(To do): Would you reproduce the entries that follow exactly as they appear?
********
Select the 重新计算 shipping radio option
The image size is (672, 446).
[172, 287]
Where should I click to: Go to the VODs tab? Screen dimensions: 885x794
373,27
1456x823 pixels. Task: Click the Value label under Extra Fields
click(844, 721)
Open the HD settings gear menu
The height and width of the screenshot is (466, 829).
********
(Output below):
Select the 重新计算 shipping radio option
The image size is (672, 446).
[172, 287]
Where should I click to: Go to the VODs tab? Screen dimensions: 885x794
373,27
1456x823 pixels. Task: Click the Value label under Extra Fields
click(844, 721)
Open the HD settings gear menu
The height and width of the screenshot is (466, 829).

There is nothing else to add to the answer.